Updated: May 2026
Glycolysis is one of those topics that looks simple until it starts connecting to diabetes, hypoxia, hemolysis, sepsis, cancer metabolism, lactic acidosis and inherited enzyme defects.
Glycolysis in One Line
Glycolysis is the pathway that breaks one glucose molecule into two pyruvate molecules, producing a small amount of ATP and NADH in the process.
The Three Things to Remember
- It happens in the cytoplasm.
- It does not require oxygen directly.
- It produces ATP quickly, but not efficiently.
The Pathway: High-Yield Version
- Glucose to glucose-6-phosphate by hexokinase/glucokinase. This traps glucose inside the cell.
- Fructose-6-phosphate to fructose-1,6-bisphosphate by phosphofructokinase-1. This is the key committed step.
- Glyceraldehyde-3-phosphate onward produces NADH and ATP.
- Phosphoenolpyruvate to pyruvate by pyruvate kinase. This produces ATP.
Rate-Limiting Step
The most important regulatory enzyme is PFK-1.
- Activated by: AMP and fructose-2,6-bisphosphate
- Inhibited by: ATP and citrate
In simple words: when the cell is low on energy, glycolysis speeds up. When the cell has enough energy, glycolysis slows down.
Net Yield
From one glucose molecule:
- 2 ATP net
- 2 NADH
- 2 pyruvate
What Happens to Pyruvate?
- With oxygen: pyruvate enters mitochondria and becomes acetyl-CoA for the TCA cycle.
- Without enough oxygen: pyruvate becomes lactate.
This is why lactate rises in shock, severe hypoxia, seizures and other high-stress states.
Clinical Links
- Red blood cells depend on glycolysis because they do not have mitochondria.

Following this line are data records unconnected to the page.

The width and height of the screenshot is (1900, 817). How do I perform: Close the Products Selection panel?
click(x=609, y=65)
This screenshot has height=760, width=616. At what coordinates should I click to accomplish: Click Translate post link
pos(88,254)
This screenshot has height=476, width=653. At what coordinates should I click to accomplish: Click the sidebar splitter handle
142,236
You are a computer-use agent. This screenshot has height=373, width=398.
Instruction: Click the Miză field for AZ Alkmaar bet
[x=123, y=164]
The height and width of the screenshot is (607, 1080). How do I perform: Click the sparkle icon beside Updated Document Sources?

- Pyruvate kinase deficiency can cause hemolytic anemia.
- Hypoxia increases lactate because pyruvate is pushed toward lactate.
- Cancer cells often use glycolysis heavily even when oxygen is present. This is the Warburg effect.
- Fructose-2,6-bisphosphate is an important insulin/glucagon-linked regulator of glycolysis and gluconeogenesis.
Exam Memory
The irreversible enzymes are:
- Hexokinase/glucokinase
- PFK-1
- Pyruvate kinase
If you remember only one enzyme, remember PFK-1.